# Question about Incra Miter gauge



## rwe2156 (May 7, 2014)

Just got the Miter 1000SE.

I'm using it in the left slot. The gauge comes set up for the left slot.

The ruler tape in the main fence reads correctly, right to left.

However the tape in the extension bar is backwards, IOW it reads left to right. To be clear, as you extend the fence the numbers get smaller. This would make sense for right slot use so I thought there was another tape in the box, but there is only on for the main fence right hand use.

My response from Incra is "we don't make a reverse tape". They are sending me another tape, but I'm not sure about it. Very confused about the response.

The fence extension tape is unusable as is.

What has been your experience?


----------



## Ocelot (Mar 6, 2011)

Hmmm. I've got one of those. The tape can be pulled out of the slot and reversed, but in my experience, the tape is not so useful when the extension is extended anyway. There is some trick to how to use it but I've forgotten and just set the stop using alternative methods. I still like the miter gauge.


----------



## 987Ron (Apr 9, 2020)

Same as Ocelot in all aspects. Never use the tapes. Have had the gauge for many years. Performed as expected. No issues.


----------



## jamsomito (Mar 26, 2017)

I have the HD here, and same thing. I'm too dumb to figure out the tape on the extension arm so I'll just use my tape measure and measure between the stop and the blade as usual in those cases. If the stop is less than 12" or however long the main section of fence is, then that primary tape works great for me.

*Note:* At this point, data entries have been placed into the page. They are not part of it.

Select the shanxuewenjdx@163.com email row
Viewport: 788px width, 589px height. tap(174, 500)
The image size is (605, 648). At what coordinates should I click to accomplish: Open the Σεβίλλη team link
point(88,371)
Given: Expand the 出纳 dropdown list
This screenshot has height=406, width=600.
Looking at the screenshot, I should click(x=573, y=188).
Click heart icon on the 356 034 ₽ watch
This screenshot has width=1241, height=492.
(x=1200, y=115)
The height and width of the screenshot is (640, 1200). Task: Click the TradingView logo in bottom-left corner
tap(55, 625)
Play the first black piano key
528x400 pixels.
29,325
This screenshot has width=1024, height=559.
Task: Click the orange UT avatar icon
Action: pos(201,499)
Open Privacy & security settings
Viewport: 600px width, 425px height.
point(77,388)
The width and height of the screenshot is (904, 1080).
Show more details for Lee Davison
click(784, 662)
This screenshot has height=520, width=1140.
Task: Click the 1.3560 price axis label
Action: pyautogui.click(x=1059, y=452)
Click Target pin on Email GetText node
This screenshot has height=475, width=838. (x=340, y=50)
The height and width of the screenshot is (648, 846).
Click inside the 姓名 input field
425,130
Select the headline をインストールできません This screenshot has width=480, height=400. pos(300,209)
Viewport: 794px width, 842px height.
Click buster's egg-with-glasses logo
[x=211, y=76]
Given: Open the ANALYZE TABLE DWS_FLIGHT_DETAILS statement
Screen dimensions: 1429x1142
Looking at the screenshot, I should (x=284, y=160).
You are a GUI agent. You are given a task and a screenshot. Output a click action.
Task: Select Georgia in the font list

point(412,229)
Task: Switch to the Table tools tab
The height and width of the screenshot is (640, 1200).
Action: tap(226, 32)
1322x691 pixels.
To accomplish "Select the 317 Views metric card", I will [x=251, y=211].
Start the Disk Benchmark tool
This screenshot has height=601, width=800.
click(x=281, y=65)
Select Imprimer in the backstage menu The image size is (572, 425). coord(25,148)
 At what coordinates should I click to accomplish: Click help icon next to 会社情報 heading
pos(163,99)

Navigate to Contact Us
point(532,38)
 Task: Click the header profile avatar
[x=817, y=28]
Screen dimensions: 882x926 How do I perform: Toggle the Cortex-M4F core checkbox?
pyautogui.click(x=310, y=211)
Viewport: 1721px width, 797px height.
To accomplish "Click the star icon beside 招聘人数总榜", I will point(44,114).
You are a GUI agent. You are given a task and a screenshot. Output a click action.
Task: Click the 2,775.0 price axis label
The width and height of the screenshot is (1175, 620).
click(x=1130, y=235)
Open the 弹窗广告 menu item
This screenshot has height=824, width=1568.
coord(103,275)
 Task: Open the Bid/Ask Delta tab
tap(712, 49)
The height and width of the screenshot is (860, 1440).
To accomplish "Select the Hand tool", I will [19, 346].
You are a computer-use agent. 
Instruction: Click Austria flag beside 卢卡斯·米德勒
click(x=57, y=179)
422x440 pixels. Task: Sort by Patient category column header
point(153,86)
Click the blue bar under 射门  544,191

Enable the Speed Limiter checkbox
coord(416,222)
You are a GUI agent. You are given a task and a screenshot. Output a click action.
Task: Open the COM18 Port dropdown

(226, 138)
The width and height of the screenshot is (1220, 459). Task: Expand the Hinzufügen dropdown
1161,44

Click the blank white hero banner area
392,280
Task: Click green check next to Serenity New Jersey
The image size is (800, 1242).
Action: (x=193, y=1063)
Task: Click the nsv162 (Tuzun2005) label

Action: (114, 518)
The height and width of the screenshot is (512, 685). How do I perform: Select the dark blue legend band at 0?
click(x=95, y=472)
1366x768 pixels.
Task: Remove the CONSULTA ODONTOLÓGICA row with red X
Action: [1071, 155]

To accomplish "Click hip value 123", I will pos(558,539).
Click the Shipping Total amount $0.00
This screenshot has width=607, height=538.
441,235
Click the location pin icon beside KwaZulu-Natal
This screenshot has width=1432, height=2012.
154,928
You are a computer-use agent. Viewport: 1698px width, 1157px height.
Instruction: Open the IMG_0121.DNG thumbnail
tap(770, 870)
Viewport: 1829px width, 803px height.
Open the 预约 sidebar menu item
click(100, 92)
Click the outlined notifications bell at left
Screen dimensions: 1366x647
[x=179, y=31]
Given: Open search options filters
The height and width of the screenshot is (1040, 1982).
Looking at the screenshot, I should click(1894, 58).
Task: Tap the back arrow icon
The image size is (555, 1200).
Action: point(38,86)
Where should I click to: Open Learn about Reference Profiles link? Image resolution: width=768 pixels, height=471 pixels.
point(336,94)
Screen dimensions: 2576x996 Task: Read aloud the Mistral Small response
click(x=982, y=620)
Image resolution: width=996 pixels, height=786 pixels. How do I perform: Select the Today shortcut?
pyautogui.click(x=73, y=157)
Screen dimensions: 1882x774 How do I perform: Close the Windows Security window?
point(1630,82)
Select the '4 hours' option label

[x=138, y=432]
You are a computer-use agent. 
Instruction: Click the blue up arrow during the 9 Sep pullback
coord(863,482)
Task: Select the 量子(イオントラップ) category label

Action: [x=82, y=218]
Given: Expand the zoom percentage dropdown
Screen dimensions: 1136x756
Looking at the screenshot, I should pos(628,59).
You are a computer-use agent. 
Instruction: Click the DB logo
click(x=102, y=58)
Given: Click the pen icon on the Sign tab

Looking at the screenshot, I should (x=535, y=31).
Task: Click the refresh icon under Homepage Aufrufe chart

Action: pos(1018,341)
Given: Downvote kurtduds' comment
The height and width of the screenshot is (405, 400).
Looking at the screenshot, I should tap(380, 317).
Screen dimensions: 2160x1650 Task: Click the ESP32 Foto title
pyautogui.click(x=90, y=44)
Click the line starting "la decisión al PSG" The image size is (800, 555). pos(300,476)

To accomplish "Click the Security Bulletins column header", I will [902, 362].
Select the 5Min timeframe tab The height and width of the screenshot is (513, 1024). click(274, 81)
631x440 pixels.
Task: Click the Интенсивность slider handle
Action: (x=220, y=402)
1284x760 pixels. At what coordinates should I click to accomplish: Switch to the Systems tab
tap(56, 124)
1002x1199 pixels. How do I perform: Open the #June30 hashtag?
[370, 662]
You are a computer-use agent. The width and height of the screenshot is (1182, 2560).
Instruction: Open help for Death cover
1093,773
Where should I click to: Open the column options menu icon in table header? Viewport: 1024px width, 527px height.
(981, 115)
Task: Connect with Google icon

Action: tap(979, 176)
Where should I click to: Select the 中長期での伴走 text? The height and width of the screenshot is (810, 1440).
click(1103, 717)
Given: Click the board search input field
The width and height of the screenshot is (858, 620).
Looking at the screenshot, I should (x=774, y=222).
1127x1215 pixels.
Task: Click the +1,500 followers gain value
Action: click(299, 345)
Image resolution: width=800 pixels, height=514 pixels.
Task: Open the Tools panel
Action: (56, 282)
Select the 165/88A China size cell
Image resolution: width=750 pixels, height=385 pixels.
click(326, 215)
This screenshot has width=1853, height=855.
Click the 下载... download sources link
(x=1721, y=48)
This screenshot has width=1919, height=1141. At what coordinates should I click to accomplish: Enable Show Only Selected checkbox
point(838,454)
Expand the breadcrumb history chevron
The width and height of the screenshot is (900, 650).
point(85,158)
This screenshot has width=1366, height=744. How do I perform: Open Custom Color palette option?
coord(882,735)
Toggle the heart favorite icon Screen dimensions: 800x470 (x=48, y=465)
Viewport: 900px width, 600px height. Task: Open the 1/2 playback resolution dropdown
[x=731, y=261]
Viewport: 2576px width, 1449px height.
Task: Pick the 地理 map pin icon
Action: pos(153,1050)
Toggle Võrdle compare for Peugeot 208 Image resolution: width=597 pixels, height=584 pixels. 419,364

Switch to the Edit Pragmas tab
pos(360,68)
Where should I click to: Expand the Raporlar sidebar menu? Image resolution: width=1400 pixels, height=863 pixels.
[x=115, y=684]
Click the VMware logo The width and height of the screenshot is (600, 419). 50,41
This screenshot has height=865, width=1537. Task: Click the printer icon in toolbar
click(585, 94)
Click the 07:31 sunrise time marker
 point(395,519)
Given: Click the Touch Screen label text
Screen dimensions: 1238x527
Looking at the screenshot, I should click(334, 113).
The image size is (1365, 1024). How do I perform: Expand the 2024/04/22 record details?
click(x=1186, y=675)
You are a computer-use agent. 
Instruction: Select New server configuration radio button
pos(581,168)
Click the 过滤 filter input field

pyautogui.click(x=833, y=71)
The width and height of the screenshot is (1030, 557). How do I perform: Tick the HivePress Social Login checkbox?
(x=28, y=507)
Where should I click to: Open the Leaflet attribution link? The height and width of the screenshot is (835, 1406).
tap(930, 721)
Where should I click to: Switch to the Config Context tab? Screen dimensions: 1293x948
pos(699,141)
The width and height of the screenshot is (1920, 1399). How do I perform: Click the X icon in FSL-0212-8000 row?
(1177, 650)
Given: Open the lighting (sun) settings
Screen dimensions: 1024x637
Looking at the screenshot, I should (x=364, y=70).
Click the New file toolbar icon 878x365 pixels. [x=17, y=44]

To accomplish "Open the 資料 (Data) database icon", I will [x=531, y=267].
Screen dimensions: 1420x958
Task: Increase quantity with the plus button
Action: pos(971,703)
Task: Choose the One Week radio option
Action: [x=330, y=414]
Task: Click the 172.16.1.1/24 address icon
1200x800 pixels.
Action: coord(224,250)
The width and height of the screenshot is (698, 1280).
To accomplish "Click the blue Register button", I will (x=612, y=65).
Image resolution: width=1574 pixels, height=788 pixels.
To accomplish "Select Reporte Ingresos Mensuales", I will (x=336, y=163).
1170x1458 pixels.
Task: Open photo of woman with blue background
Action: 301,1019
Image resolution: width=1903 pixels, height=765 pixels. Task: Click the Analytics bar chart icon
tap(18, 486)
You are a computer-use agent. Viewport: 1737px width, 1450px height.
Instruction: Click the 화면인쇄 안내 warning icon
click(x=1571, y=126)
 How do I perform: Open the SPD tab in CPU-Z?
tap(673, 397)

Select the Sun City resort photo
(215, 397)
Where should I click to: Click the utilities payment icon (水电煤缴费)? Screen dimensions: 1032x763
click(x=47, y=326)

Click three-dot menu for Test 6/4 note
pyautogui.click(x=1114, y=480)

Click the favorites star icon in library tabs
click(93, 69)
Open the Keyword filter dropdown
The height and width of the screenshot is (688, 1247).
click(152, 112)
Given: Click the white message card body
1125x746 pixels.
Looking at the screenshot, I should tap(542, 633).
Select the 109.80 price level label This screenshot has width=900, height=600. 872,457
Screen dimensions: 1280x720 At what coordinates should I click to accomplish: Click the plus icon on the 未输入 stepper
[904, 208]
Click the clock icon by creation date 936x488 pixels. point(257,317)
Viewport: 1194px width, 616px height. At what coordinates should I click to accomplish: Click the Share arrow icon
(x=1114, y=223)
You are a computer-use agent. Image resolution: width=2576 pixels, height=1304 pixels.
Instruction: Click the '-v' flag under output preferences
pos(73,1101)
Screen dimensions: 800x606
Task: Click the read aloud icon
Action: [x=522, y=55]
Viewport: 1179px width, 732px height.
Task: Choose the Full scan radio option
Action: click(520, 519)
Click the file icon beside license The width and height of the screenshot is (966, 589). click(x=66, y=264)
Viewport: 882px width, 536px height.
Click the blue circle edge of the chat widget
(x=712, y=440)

If there's a trick to reading the extension arm tape, I'm all ears


----------



## HokieKen (Apr 14, 2015)

I use the tape for both the fixed portion and the extension setting. It sounds to me like the tape in the extension bar should just be flipped around.


----------



## HokieKen (Apr 14, 2015)

IIRC, when the extension is tight to the main fence, the scale is around 14" on the split. When you extend the arm 1", the lower scale should have the 15" mark aligned with the end of the fixed section. So you just align the scale so that whatever length you want is aligned with the end of the fixed fence. I have used this hundreds of times and my cuts are always accurate to within the 1/32" increments.

Edit to add: the end of the stop must be aligned with the end of the extension in order for the scale to be accurate.


----------



## Ocelot (Mar 6, 2011)

That's the trick that I had forgotten!


----------



## jamsomito (Mar 26, 2017)

Here's what mine looks like:










In case that's too small, you can zoom in on this one on my google drive: https://photos.app.goo.gl/2VcHbdP2LJjehZhC9

My split is at 14-1/4".

It seems to me any kind of measurement would only work if you extend the bar fully and then move the small piece of fence with the stop fixed at 0 on the small fence tape. Otherwise the tape from right to left reads 1, 2, 3… 14, 25, 24, 23, 22… etc.

Am I supposed to turn the bar around? If I did, the numbers would be upside down - not the end of the world but odd.


----------



## HokieKen (Apr 14, 2015)

Yes, you are. I don't recall if that extension piece is symmetric and you flip the whole thing or just slide the scale out and reverse it. But either way, the scale needs to read the other direction. And you are correct, the leading edge of the stop must be aligned with the right side of the extension piece.


----------



## jamsomito (Mar 26, 2017)

Thanks HokieKen! That makes much more sense to me now. Still odd they don't a) ship it that way, or b) make a right-tape. Whether your miter gauge is set up for left-side or right-side use, you're still going to have tapes both right-side up and upside down either way. Oh well, as if none of my other tools had quirks 

OP is your question answered?


----------



## HokieKen (Apr 14, 2015)

Yeah, looking at your pic, I guess that's true jamsomito. I must have just gotten used to it  I use mine on the right side of the blade which means the tape on the top must be upside down? You have me curious now. I'll have to look when I get home this evening…


----------



## jamsomito (Mar 26, 2017)

HOLD THE PHONE. I thought I remembered getting another tape with my set and sure enough, I did… and it's a right-tape!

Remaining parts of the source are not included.